The Minister said that were one to speak to the fastest growing sector in Guyana – the business processing outsourcing sector – one would hear the complaint that the cost of internet bandwidth is too high.

He said that an American firm did a study on this sector in Guyana and concluded that the cost of bandwidth as the single most important impediment to entry into this market. “They said that Guyana is as competitive as other places except for the cost of bandwidth,” he said. He said that were the cost of bandwidth comparable to those of other countries then thousands of jobs could be created.

“Again I have perused the programme and [see nothing addressing the cost of bandwidth,” he said. “This is the sector that is populated by the single largest private employer in Guyana, the single international investor which has created the most jobs in Guyana,” he said.

“They created 2,000 jobs in a few years…they must have had a reason for coming to Guyana,” he said. This appeared to be a reference to Mexican call centre company Qualfon.
“We as a country have made tremendous efforts to improve the business environment…to put in place legislative and institutional environment conducive to macro-economic growth, profitability and job creation,” he said. “I believe if we are to be objective and fair we have made considerable progress in this regard,” Singh said.

Observers point out that the cost of energy and bandwidth is mainly in the purview of the government. Critics have said that in the last 20 years the government has done very little at finding cheaper sources of energy or lowering costs by significantly cutting commercial and line losses at the power company.

In relation to bandwidth, the government controls licensing and the spectrum. It was noted that it has invested in a fibre optic cable which is intended for public sector use and may not have an impact on bandwidth cost.  High bandwidth costs has been frequently cited by the private sector here.

Speaking immediately after the Minister, Canadian High Commissioner to Guyana David Devine said,

“I don’t think that there is anyone in this room who wishes to exaggerate this situation.
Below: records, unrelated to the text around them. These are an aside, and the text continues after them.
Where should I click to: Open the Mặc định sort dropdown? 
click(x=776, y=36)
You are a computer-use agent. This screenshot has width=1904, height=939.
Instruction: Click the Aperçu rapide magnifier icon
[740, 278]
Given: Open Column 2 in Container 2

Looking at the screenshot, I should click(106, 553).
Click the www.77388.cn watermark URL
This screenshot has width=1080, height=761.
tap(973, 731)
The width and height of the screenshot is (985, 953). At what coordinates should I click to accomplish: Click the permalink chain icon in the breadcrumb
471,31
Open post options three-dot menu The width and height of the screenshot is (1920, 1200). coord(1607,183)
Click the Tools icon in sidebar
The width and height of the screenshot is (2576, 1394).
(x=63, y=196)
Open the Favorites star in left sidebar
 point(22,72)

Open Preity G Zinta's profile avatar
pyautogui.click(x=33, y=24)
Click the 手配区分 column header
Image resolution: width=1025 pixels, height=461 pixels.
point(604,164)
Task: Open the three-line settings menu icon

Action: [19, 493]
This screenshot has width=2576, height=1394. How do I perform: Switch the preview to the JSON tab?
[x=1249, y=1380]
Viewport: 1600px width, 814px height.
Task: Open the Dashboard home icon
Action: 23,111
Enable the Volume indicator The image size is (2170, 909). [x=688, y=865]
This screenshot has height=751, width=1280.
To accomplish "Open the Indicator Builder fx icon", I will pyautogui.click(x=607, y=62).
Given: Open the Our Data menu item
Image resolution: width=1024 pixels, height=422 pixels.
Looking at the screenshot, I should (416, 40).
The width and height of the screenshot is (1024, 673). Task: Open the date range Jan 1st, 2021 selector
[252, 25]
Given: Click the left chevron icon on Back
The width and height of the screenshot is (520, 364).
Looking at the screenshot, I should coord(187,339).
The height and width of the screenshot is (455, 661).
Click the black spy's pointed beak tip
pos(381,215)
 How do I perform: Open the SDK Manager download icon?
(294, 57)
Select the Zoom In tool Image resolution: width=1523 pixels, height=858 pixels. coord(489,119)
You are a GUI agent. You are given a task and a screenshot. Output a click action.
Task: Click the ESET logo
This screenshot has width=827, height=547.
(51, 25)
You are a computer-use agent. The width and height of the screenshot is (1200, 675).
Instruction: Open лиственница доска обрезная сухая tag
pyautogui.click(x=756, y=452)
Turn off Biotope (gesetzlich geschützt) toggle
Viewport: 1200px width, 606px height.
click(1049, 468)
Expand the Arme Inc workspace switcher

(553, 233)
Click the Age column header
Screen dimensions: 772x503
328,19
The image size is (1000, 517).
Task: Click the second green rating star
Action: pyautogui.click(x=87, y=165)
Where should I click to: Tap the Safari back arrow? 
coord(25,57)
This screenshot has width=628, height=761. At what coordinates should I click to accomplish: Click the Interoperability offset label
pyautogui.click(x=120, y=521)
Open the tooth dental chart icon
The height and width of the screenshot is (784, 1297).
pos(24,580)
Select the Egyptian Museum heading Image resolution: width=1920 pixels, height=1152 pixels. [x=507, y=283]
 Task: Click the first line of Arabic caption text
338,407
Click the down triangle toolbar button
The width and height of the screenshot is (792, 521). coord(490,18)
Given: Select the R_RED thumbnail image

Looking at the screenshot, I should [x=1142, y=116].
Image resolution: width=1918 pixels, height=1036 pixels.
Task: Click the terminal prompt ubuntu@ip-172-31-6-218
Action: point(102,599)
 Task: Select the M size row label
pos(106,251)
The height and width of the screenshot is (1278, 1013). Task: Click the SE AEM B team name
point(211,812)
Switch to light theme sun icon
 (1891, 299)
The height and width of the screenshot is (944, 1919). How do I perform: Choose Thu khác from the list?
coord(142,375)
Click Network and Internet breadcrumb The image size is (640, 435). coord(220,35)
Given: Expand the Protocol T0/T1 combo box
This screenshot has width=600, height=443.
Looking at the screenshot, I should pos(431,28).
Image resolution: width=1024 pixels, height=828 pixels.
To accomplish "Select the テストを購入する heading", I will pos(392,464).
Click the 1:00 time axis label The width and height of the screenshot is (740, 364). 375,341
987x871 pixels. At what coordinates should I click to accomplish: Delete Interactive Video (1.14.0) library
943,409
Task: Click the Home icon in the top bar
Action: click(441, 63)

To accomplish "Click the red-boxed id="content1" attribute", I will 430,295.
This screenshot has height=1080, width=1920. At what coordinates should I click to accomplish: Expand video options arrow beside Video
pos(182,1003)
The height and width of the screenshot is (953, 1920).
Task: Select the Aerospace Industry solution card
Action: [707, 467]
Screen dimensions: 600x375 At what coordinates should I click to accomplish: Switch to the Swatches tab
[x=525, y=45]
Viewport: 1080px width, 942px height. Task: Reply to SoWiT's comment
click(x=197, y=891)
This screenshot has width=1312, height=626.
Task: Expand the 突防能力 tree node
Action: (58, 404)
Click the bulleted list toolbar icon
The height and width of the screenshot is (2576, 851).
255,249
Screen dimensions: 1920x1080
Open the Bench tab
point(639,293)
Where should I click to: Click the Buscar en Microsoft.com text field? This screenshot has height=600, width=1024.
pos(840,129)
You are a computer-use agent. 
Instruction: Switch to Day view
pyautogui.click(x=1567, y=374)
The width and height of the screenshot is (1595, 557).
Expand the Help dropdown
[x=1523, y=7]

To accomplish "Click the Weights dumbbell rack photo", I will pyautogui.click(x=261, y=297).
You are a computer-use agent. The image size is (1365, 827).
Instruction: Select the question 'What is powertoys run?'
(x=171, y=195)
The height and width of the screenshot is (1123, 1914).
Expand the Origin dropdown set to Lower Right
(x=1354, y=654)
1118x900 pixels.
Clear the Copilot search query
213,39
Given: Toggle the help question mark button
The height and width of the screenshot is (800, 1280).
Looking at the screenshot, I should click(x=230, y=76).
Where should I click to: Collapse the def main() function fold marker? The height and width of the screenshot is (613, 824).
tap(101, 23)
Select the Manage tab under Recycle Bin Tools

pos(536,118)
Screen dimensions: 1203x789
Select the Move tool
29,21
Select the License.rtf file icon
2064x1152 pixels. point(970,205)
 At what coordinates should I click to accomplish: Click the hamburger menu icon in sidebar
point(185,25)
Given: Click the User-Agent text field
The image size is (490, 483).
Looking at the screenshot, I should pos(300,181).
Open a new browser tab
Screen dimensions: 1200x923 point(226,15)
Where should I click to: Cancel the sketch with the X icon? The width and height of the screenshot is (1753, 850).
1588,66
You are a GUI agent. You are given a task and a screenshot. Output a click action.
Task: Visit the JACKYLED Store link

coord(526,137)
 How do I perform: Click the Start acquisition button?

We agree I think that everyone here [knows] that we have to have strong structures in place.”

Defending the conference agenda, Devine said that the purpose of the conference was to enhance those structures

“We did share the programme rather broadly, including to quite a number of ministries in the government, the private sector, the Chamber of Commerce and other groups and we tried to structure it in a way that provided balance and tried to get at some of the main issues,” said Devine.